Hi @ne3rd,
Thanks for testing out those steps in QGIS and sharing your findings. I looked into this some more and I have a couple more questions for you that may help us get to the bottom of this.
–1–
Are there any other files in the directory in which you keep the JPG and JGW files? Maybe an .aux.xml
, .tab
, or anything else? If you run gdalinfo on the JPG, what is the output? I’m wondering if it is detecting an additional file that specifies the coordinate reference system.
I ask because in this documentation on JPEG files in gdal (which is used by QGIS and by Cesium), it says:
There is currently no support for georeferencing information or metadata for JPEG files. But if an ESRI world file exists with the .jgw, .jpgw/.jpegw or .wld suffixes, it will be read and used to establish the geotransform for the image. If available a MapInfo .tab file will also be used for georeferencing.
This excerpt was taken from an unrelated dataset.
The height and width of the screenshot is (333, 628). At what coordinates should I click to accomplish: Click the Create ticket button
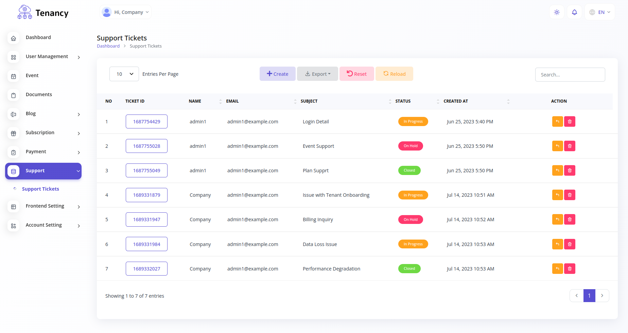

So, it looks like a JGW file can provide the transform but not the coordinate reference system. The CRS (e.g., an EPSG code) would need to be provided separately for the imagery to be projected onto the globe. I’m wondering if there’s another file on your machine that might be supplying the EPSG for your tests in ArcMap and QGIS.
My other guess is that an CRS is indeed not specified by the files, but ArcMap and QGIS are falling back to a default CRS, which is why everything works on your end but not in Cesium. They are being aligned in the same arbitrary space, even though they don’t have the projection information necessary to be projected onto the globe. When you follow the QGIS steps in the tutorial I shared earlier, do you see this text once you do Step 6?
Either way, knowing this will help me understand what’s going on.
–2–
Second, do you know the CRS of the data (e.g., an EPSG code)? It may be possible to generate the necessary metadata file for Cesium to be able to project the JPG, but we would need to know the CRS.
I’m not positive that we’ll be able to make the JPG work in the end, but solving the projection issue would take us a step closer.